Material for this task:
· · · · · · ·
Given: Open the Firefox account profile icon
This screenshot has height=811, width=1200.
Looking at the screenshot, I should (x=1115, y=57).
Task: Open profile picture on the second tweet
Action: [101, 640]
· · · · · · ·
Goal of the exercise:
Set down each entry again, unchanged.

Answer section:
Given: Open the Firefox account profile icon
This screenshot has height=811, width=1200.
Looking at the screenshot, I should (x=1115, y=57).
Task: Open profile picture on the second tweet
Action: [101, 640]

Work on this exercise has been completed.